I’ve been working on the preprocessing for the Data Mining project (First post). There are a few things that need to be done to the original data entries in order to make them anonymous and make it possible to work with them with any data mining software or any algorithm which I may implement. Those things are called preprocessing. To do the preprocessing I’ve made two Python scripts. Available at GitHub.
The dataset is a registry of the academical success of every student of the Computer Engineering Department at the University of Évora since 1995. That means that each entry is a relation between a course, a student and his success at the given course. So, there is an entry for every time a student as completed a course, and that entry also contains his grade. There is also an entry for every time a student has failed a course, whether because he simply didn’t have a good enough grade, because he didn’t show up for evaluations, or for any other undesirable situations.
The dataset was made over the course of several years at the University of Évora since the start of the Computer Engineering course and has 52265 entries and each entry has 19 fields. There are entries for undergraduate courses, master’s degree courses and PhD courses. The number of entries for undergraduate courses make up 49461 entries of the dataset, while the master’s and PhD courses only make up for 2438 and 366, respectively.
Because of changes over the years, there are quite a few courses that no longer exist, courses that changed name, or courses that still exist, have the same name, but also have different course codes. Because of this, it becomes hard to identify which are the same courses over the years.
The first thing to do is to remove entries that will be useless. Because of the small number of entries of the master’s and PhD courses, they are removed from the preprocessed dataset.
Inside the University there are many instances of students first starting undergraduates in other areas, that are not related to computer engineering and then changing undergraduate to computer engineering. When that happens they’re previous complete courses come into the dataset, so there are many entries that contain unique courses. These unique courses are removed from the final dataset.
Some interesting things to note about the dataset are the changes over the years in terms of existing courses. Some older courses no longer exist, for example, there are some courses that show up in the first years of the dataset but don’t show up in recent years because they no longer exist. These courses with the same name but different course codes are kept into the final dataset but they are seen as different courses for two reasons. First, joining both entry types into a single one is not easily done automatically, and second, even if the courses have the same name there might have been considerable changes, so considering course A of 1997 to be the different from course A from 2011 may be desirable.
One very important thing in this dataset is that the student identification needs to be anonymous. Every entry as both the student’s number and the student’s name.

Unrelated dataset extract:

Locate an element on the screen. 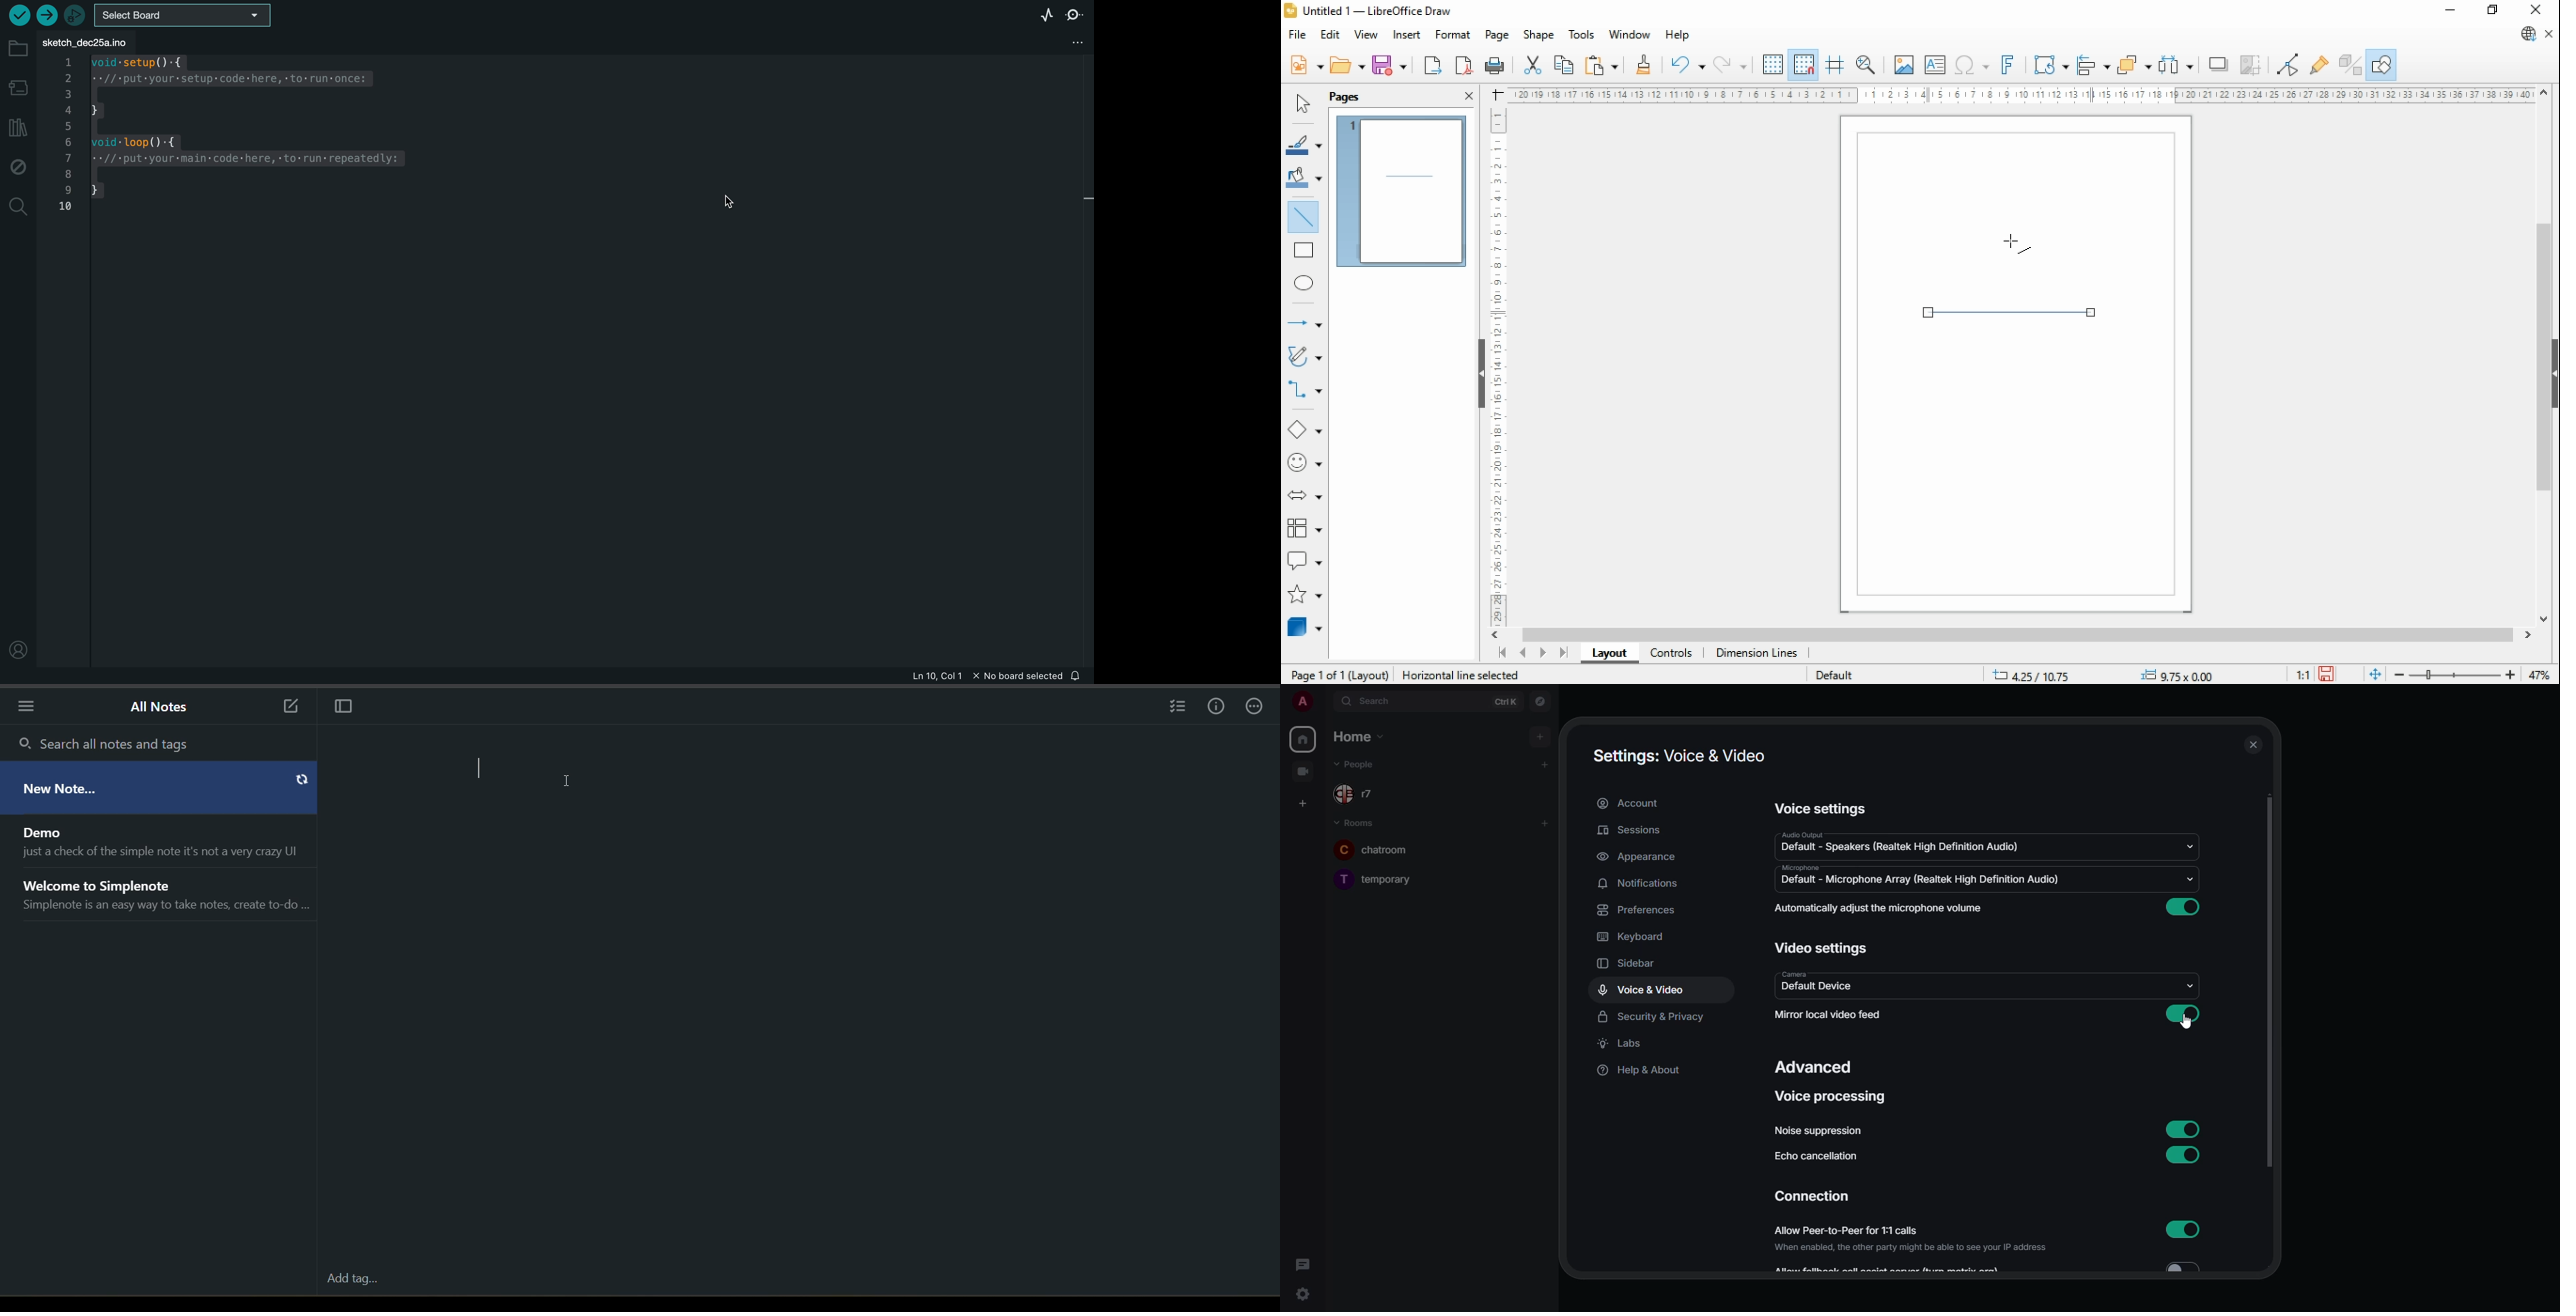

In the final version the name of the student is simply removed because it isn’t doing anything there in the first place, and the number is replaced by another value. That other value will be an incrementing integer starting from 0. So one student will have its number replaced by 0, the other by 1, and so on.
The final think to consider in the dataset are some missing values and some redundant information. The final three fields of the dataset are the grade of the entry, the status, if it was approved or not, if the student skipped that evaluation, or if the evaluation was canceled, and if that is the final result. To make things simple, the status of an entry will be binary, so the student will either be approved at the courser or not. In many entries where the student doesn’t get approved there is not grade, in the final version of the dataset they all get 0. The last field, detailing if that is the final result, will be removed because it doesn’t add anything new to the dataset.
The final result is a dataset with only 49299 entries and 12 fields. The entries are all anonymous and there are no missing values. There aren’t entries with courses that have only one or two entries. All values of grades and approval status are normalized.
The next steps of this project will deal with the application of algorithms to find association rules.